Saved data entries
________________________________________

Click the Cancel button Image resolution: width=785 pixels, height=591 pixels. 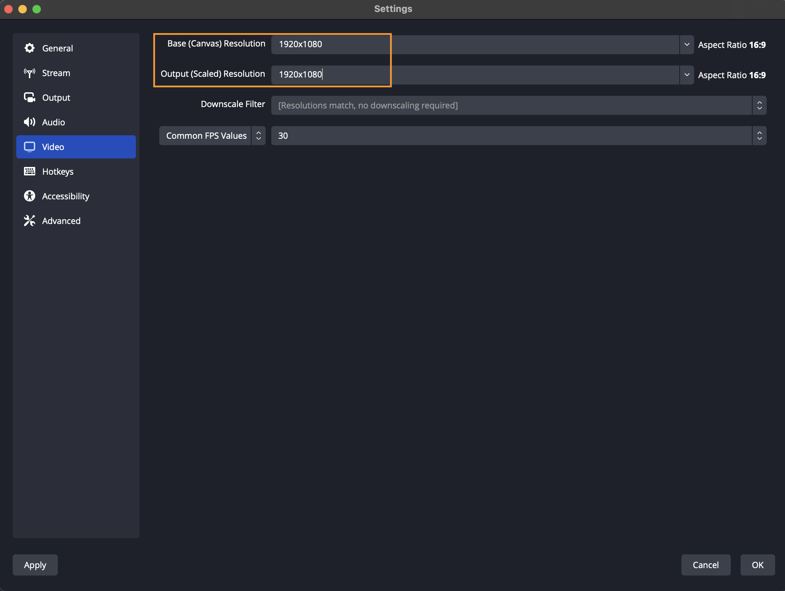[706, 565]
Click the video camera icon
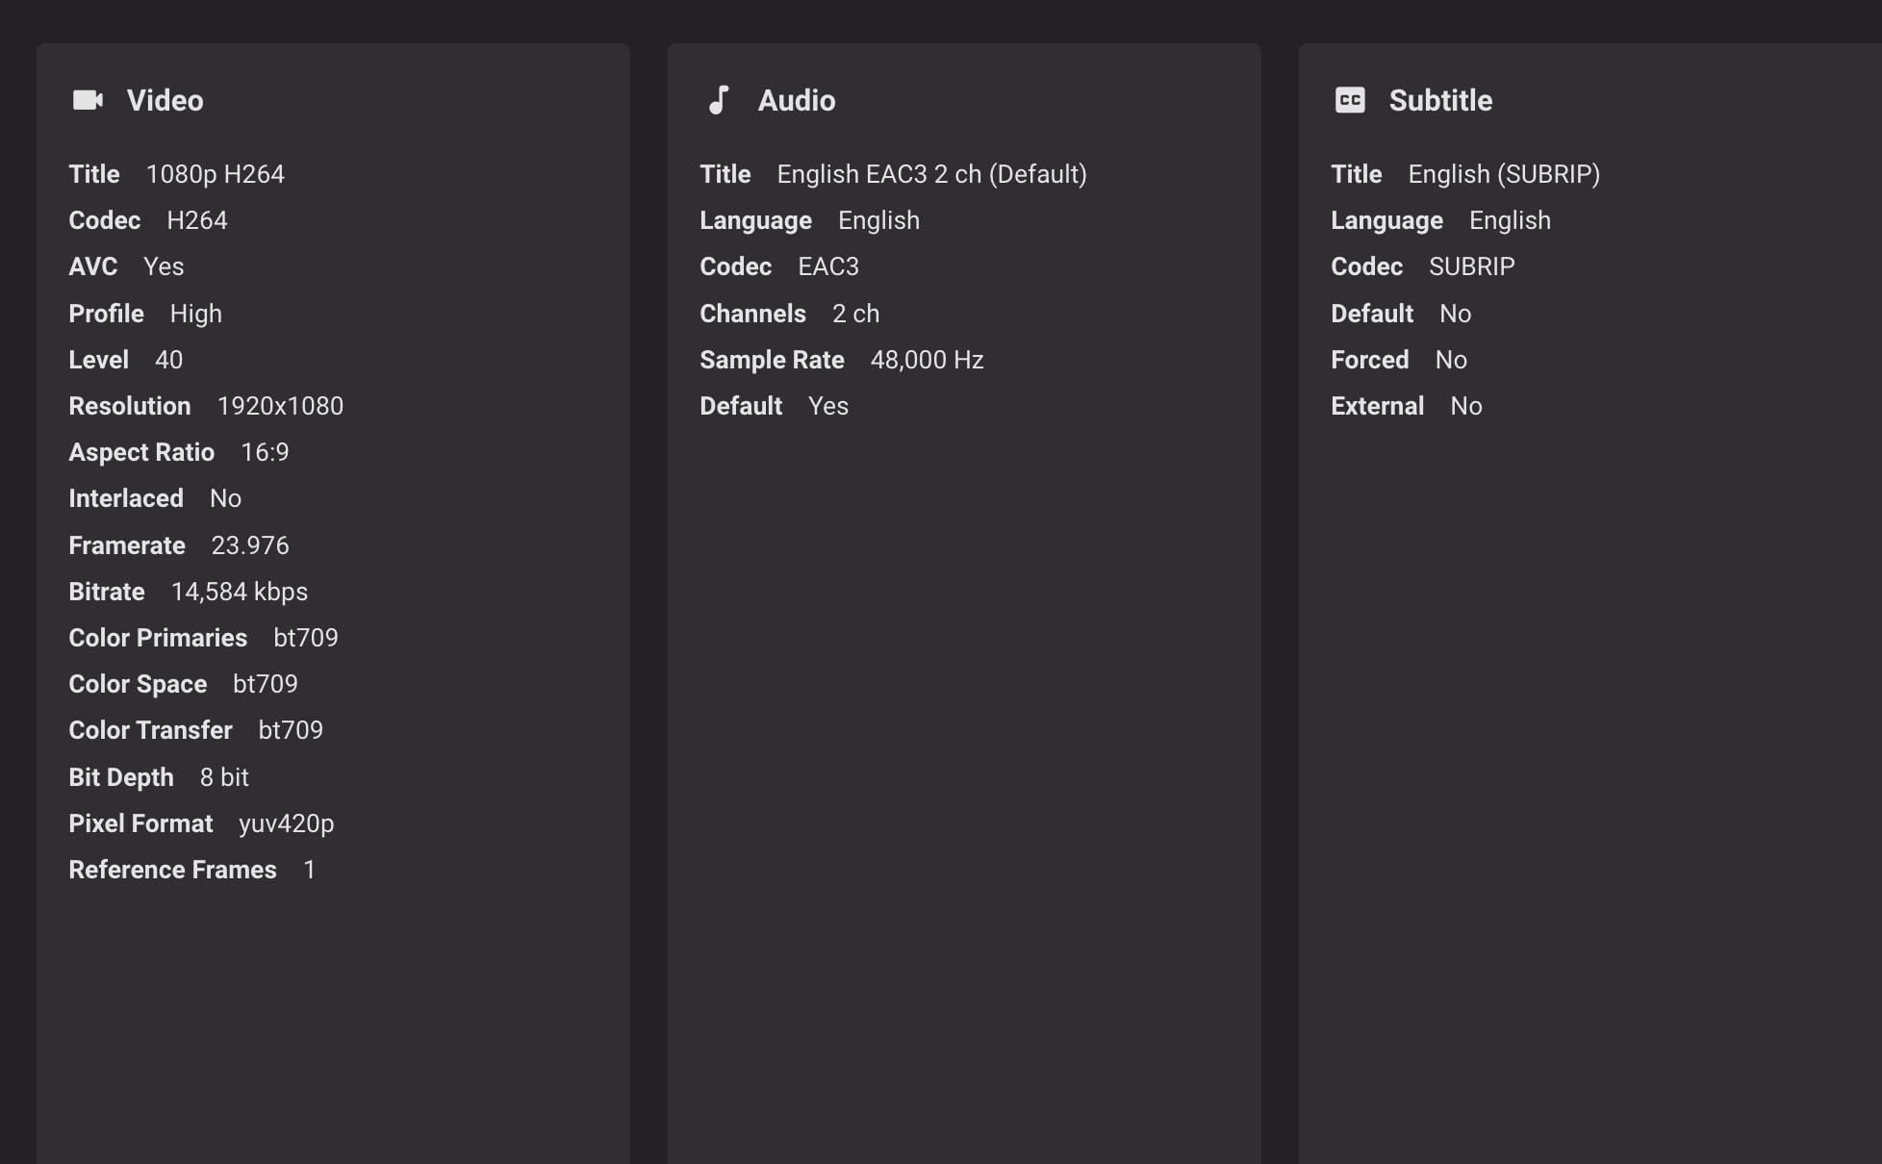 point(88,100)
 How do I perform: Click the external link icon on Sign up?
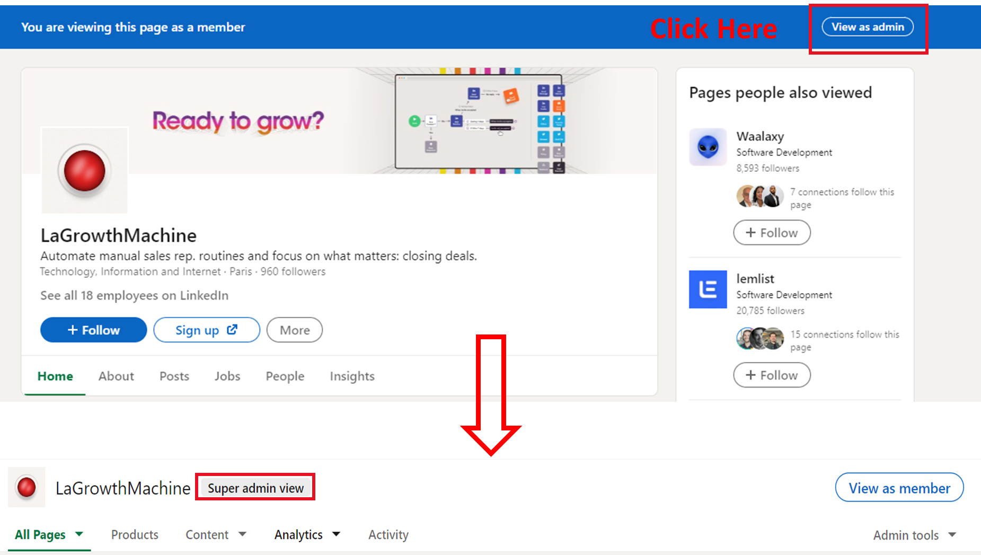click(232, 329)
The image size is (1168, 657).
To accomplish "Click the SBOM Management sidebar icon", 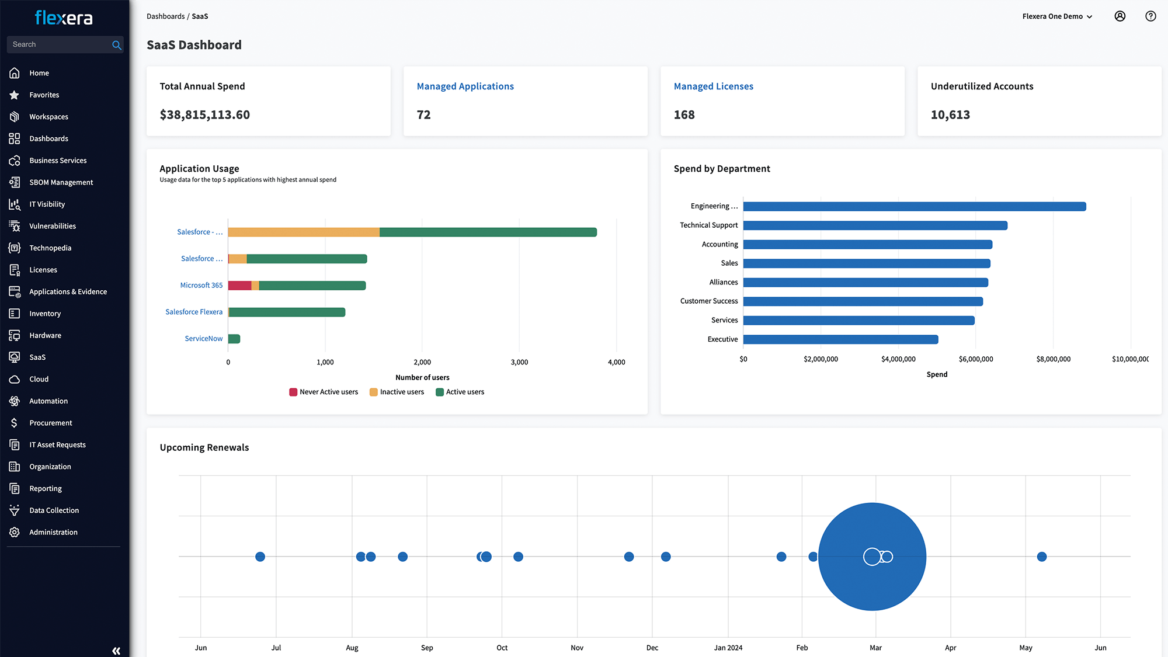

________________________________________

• _WHAT IS BEING ASKED_
Omit the pictures, then extract verbatim only those lines that fall between the line containing "Click the video camera icon" and the final line of the records above, both included.

• _PROBLEM SOLUTION_
Click the video camera icon
 point(88,100)
 How do I perform: Click the external link icon on Sign up?
click(232, 329)
The image size is (1168, 657).
To accomplish "Click the SBOM Management sidebar icon", 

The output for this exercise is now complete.